**PROBLÈME À RÉSOUDRE:** Reprenez le texte sur l'écoute du trafic d'un câble Ethernet et poursuivez-le après sa dernière phrase.

**EXTRAIT CHOISI:**

Dans mon article “Comment ça marche… Ethernet” j’explique le principe de ce réseau que vous utilisez tous les jours. C’est le réseau qui relie votre ordinateur (ou votre caméra de surveillance, votre imprimante…) à votre box internet avec un câble muni de deux prises RJ45. Avec l’USB et le Wifi il s’agit de l’un des réseaux les plus utilisés en informatique personnelle.
Vous êtes curieux et vous aimeriez bien savoir ce qui transit comme information sur ce réseau. C’est facile, il suffit par exemple d’installer Wireshark sur votre PC et vous observez les trames que ce PC émet et reçoit. Mais il n’est pas toujours possible d’installer Wireshark sur un équipement comme une caméra IP ou une imprimante. Aussi il faut être en mesure d’écouter le trafic qui circule sur le câble Ethernet qui relie ces équipement à votre box internet ou à votre commutateur réseau.
Il existe deux méthodes pour écouter le trafic qui circule sur un câble Ethernet :
- La fonctionnalité « port miroir » (port mirroring en anglais) d’un commutateur réseau. Cette fonctionnalité permet de dupliquer le trafic réseau reçu sur un port vers un autre port du commutateur sur lequel on branche un dispositif d’écoute (PC avec Wireshark par exemple).

**DONNÉES FOURNIES:**

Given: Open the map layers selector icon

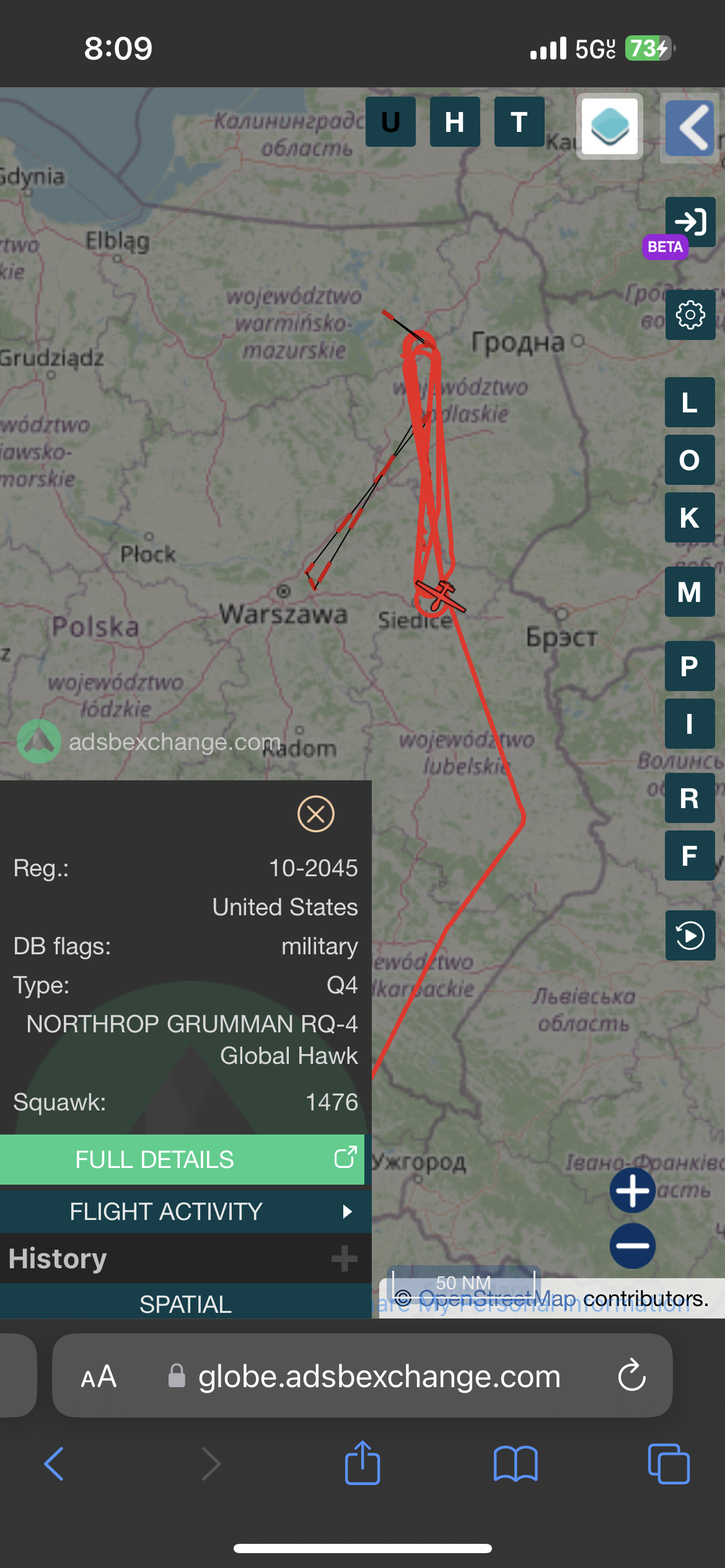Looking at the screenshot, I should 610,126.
==
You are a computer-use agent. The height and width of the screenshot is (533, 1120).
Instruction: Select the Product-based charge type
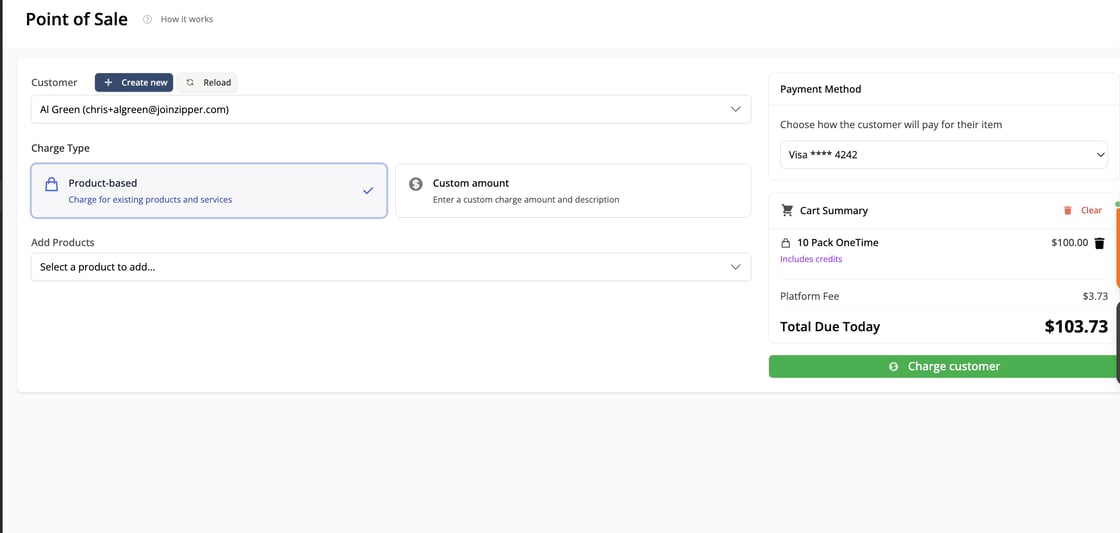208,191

**RÉSULTAT:**
- Utiliser le principe de dérivation du câble avec un “T”. Il s’agit tout simplement de relier physiquement les paires du câble Ethernet aux paires d’un autre câble sur lesquelles sera branché le dispositif d’écoute.
Afin d’être plus pratique à utiliser, le dispositif présenté dans ce tutoriel utilise des connecteurs RJ45 sur lesquels nous connecterons les deux appareils qui communiquent ensemble ainsi que le dispositif d’écoute.
TAP réseau
Un TAP réseau est un dispositif qui permet d’écouter le trafic qui circule dans un câble réseau. Il existe deux familles de TAP pour câble Ethernet : le TAP passif et le TAP actif. Dans ce tutoriel, nous allons réaliser un TAP passif qui permet d’écouter le trafic qui circule dans un câble réseau cuivre. De par sa conception, un TAP passif cuivre ne permet d’écouter que des réseaux 10BASE-T (10 Mbit/s) et 100BASE-TX (100 Mbit/s). Un TAP passif ne permet pas d’écouter un réseau 1000BASE-T (1 Gbit/s).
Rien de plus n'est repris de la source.